本研究结果显示,三点双“8”字缝合联合外排锚钉固定平均手术时间长于空心螺钉固定,且差异有统计学意义(P<0.05),这主要与术中建立胫骨骨隧道及镜下缝线管理有关。两组患者术前基本资料包括骨折分型差异无统计学意义(P>0.05),术后两组患者膝关节功能评分及稳定性差异均无统计学意义(P>0.05),说明两种手术方法均能达到较好的骨折复位固定的临床效果。
本研究中,缝线固定组采用三点双“8”字缝合联合外排锚钉固定,即分别在骨块的后内侧、后外侧和前方钻取骨道,2 根聚酯不可吸收缝线缝合骨折块,交叉通过3个骨隧道后两两打结,在交叉韧带基底部和胫骨骨隧道之间形成2个“8”字缝线桥。结合外排锚钉固定源于肩袖修复的缝线桥技术,外排锚钉可进一步收紧缝线。这种方法是对传统缝线固定的改良,有效避免了传统简单缝线固定对骨折块的切割及早期活动时骨折块的移位。需要注意的是:①缝线固定手术操作先清理后复位,如ACL张力小,可用髓核钳适当加深骨床,可减少术后关节不稳症状;②对大骨块可从后方绕过捆绑ACL基底部,后在前方“8”字打结,但对小骨块采取缝线贯穿;③牵引线要结实,术中牵拉引线时使用工作套筒,防止滑膜嵌顿在操作通道中;④缝线要交叉,打结的同时收紧缝线,固定后检查是否存在髁间撞击。关节镜下空心螺钉固定胫骨髁间嵴撕脱骨折属于拉力螺钉应用的延伸,通过空心螺钉螺纹的把持力形成对骨块的加压作用,这种轴向加压可达到2000~3000 N[20,21],轴向加压作用使得骨折端之间产生摩擦力,摩擦力的存在起到很好的抗旋作用,在创伤骨科理念上空心拉力螺钉属于坚强固定,骨折可以达到一期愈合,关节镜下空心螺钉置入手术操作相对简单,但同样需要注意:①置入螺钉位置应在骨块的前1/3,可以有效避免骨块前缘分离;②轴向拧入,避免骨折块粉碎。

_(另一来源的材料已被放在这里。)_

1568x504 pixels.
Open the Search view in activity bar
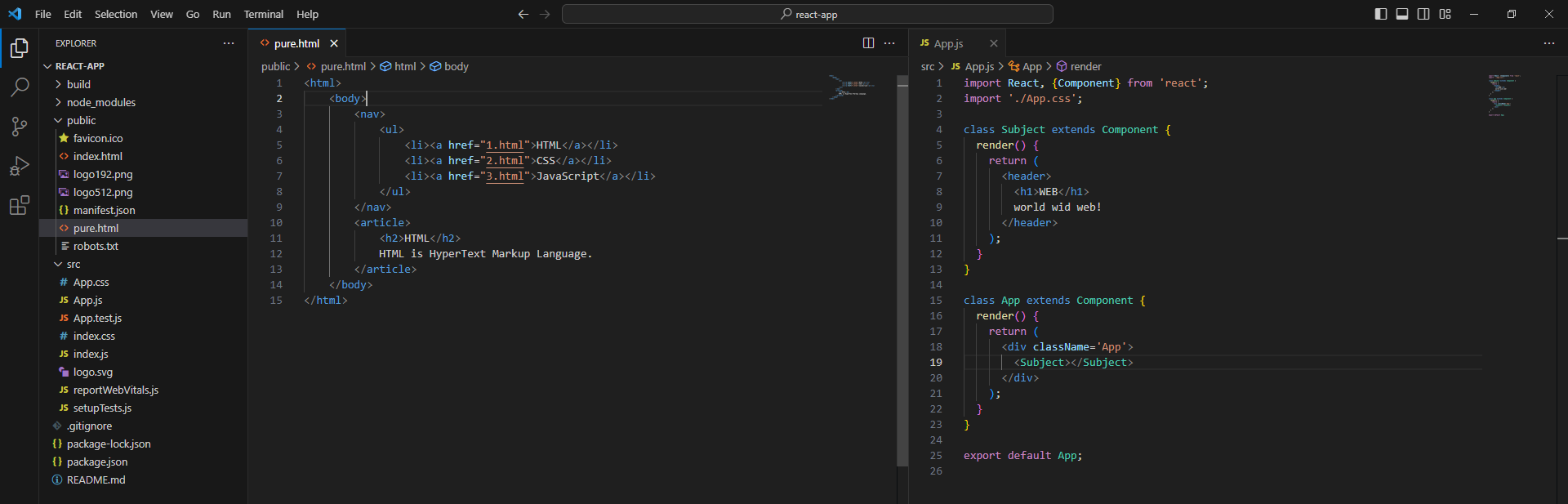click(x=20, y=87)
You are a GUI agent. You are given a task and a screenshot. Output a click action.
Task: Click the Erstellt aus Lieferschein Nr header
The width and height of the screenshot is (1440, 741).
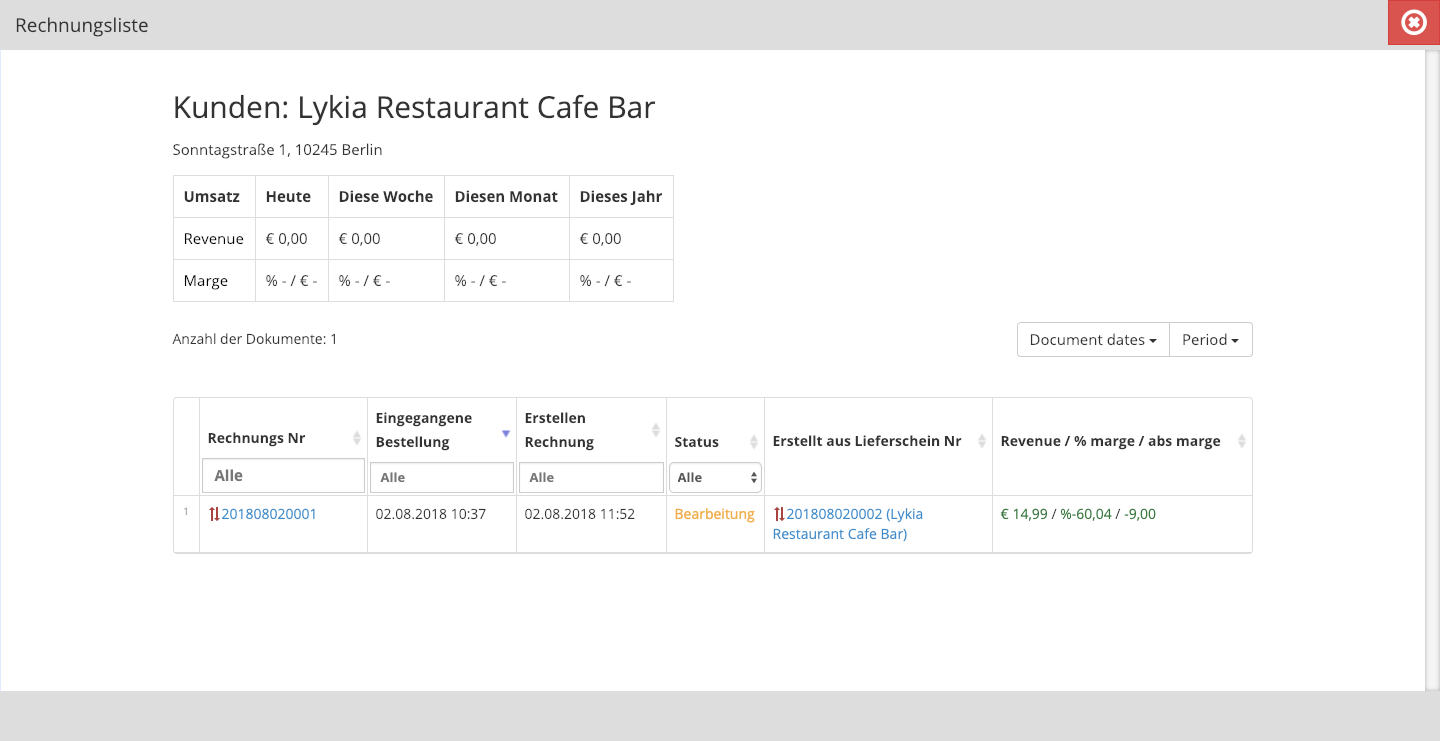tap(866, 441)
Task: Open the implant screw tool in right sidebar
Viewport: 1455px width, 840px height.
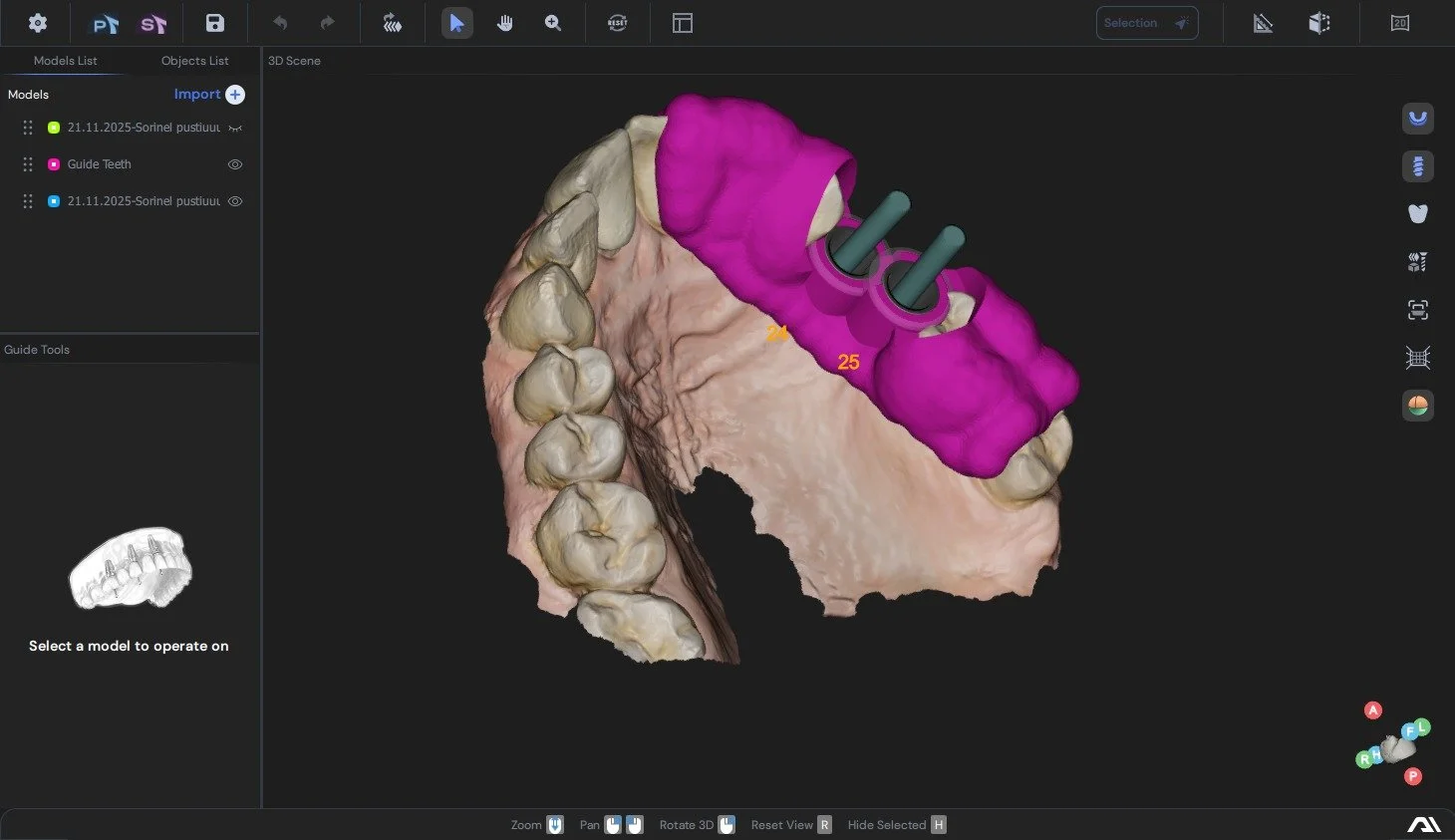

本研究的局限性:本研究为回顾性研究,纳入病例数量有限,未将18岁以下、60岁以上患者纳入本研究。后续进一步的研究将扩大研究对象的范围,纳入更多的临床病例,以获得更精确的研究结论。
4 结论
三点双“8”字缝合联合外排锚钉固定与空心螺钉固定治疗成人胫骨髁间嵴骨折均可以达到良好的临床固定疗效。三点双“8”字缝合联合外排锚钉固定的优势在于不需要二次手术去除内固定装置。